I bought it thinking it was real, but I discovered after the fact that it isn't. As it turns out, a collector friend of mine named John Mahon has an original walking Tribble that has been in his family's possession since the 70's, and it has a very convincing provenance, in my opinion. And John was nice enough to clue me in on those distinguishing characteristics – called "tells" – that a REAL walking Tribble possesses. These tells are neither mentioned in the Profiles auction nor, most importantly, are they shown. And as stated before, the darks and lights are easily changed by a comb-over. So what are we left with to prove that this piece is a true, original Star Trek prop?


Please note that I am not accusing the seller of trying to pass off a fake. He may well believe it to be the real thing. Unfortunately, the seller, who I am familiar with, has other pieces in his collection which people who are widely acclaimed as true experts by most collectors (though not the seller of this item) feel are fakes as well, so this is not the first time this seller has faced this issue. He steadfastly stands behind his self-appointed title of "authority" no matter what others may say. And as long as he keeps those pieces in his collection, I don't really care if they are real or not. But when a piece is offered up with such slim evidence as the Tribble has, it's time to speak up.

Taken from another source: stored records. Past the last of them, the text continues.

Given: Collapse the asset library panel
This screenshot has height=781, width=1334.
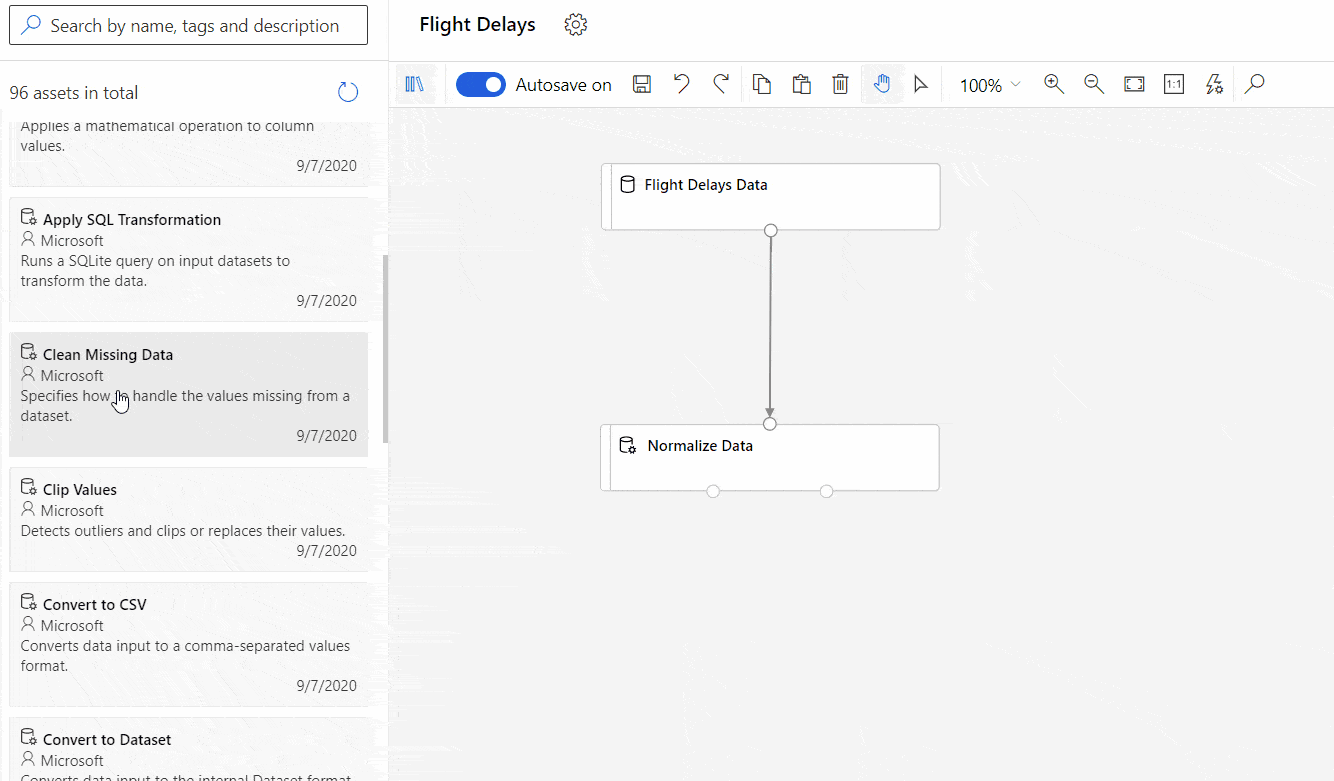Looking at the screenshot, I should 416,84.
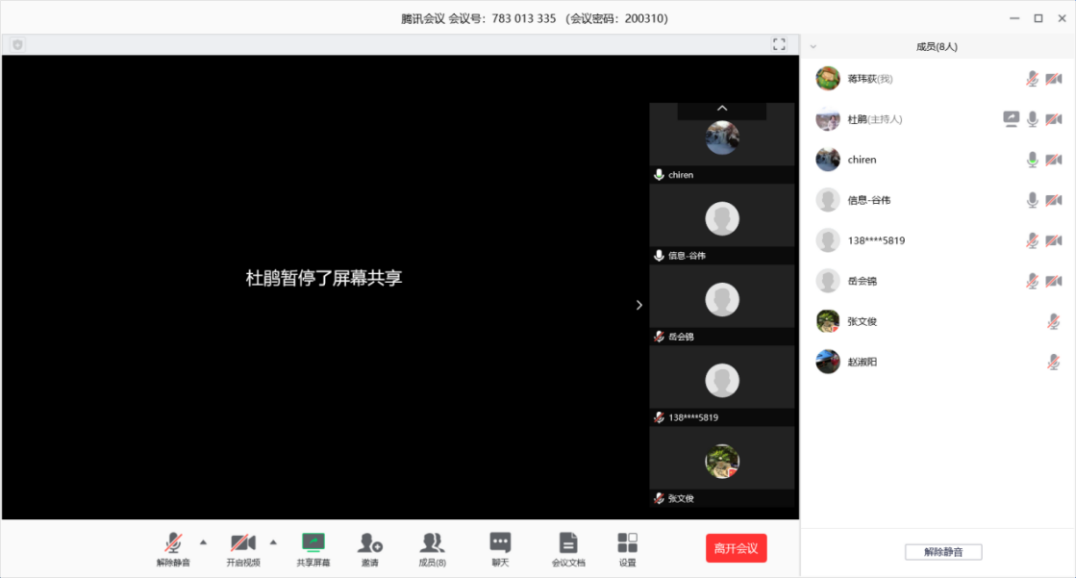The height and width of the screenshot is (578, 1076).
Task: Open the Settings (设置) icon
Action: coord(627,543)
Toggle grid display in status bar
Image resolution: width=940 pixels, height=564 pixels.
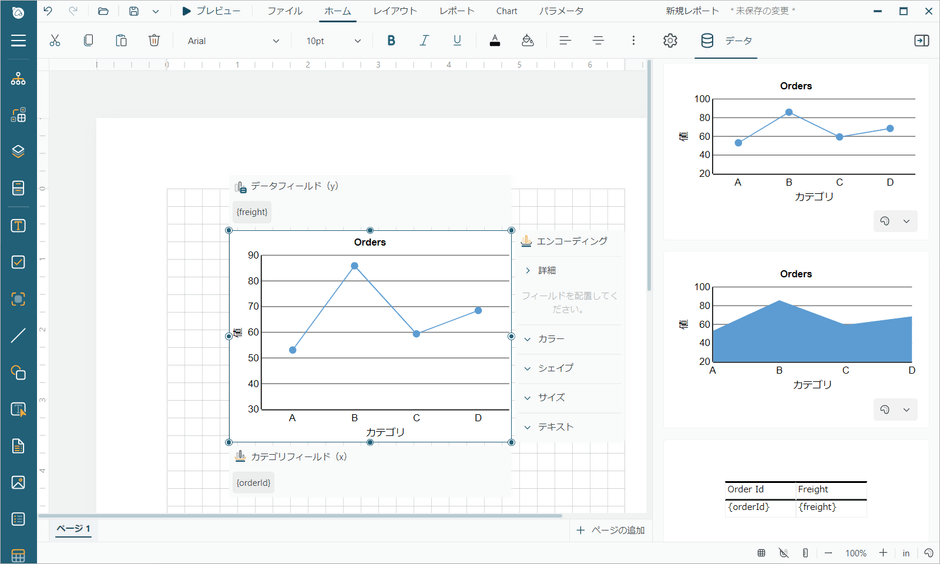761,553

Let me be clear – I cannot say beyond a shadow of a doubt that this piece is not real. What I can say is that, in my opinion, Profiles has offered no real proof that it IS real and the onus is on them to do just that. And for those who don't know anything about Profiles, they have actually featured fake pieces ON THE COVERS OF THEIR CATALOGS, only to have to remove them from their auctions when independent evidence showed them to be the fakes they were. In other words, Profiles stinks at authenticating the things they sell. 

Nobody likes to think that they were duped. I know I sure don't. I've been burned twice and I can tell you that it truly sucks. It's frustrating and it's embarrassing. But in my opinion, when you make a mistake, you need to own it. You have to take the evidence as it stands and admit to yourself that you made a mistake. You can't simply cherry-pick the facts in your favor while ignoring everything else that isn't. At least I can't. When I discovered my Tribble was fake, I could have tried to pass it on to another unsuspecting buyer. But I have to live with myself, so that would never happen.

Neither Profiles nor the seller will appreciate my take on this piece. But my approach to these things is always the same: when you offer something up that is a true rarity – and anything from the original Star Trek is rare – you'd better not only expect scrutiny but welcome it and be prepared for it. And if a piece can't tolerate tight scrutiny, it shouldn't be for sale.

So if you're considering buying this Tribble, I would encourage you to do your own research. I am neither an expert on these Tribbles (few are) nor do I set myself up as the final arbiter of what is real and what is not. But PLEASE don't simply take the word of the auction house which stands to make thousands on the sale of this item using blurry photos and no provenance. Look into what the likelihood is of this being either real or fake and then judge for yourself. 

My thanks to John Mahon for his invaluable assistance and in proving that I'm an idiot for buying my Tribble in the first place!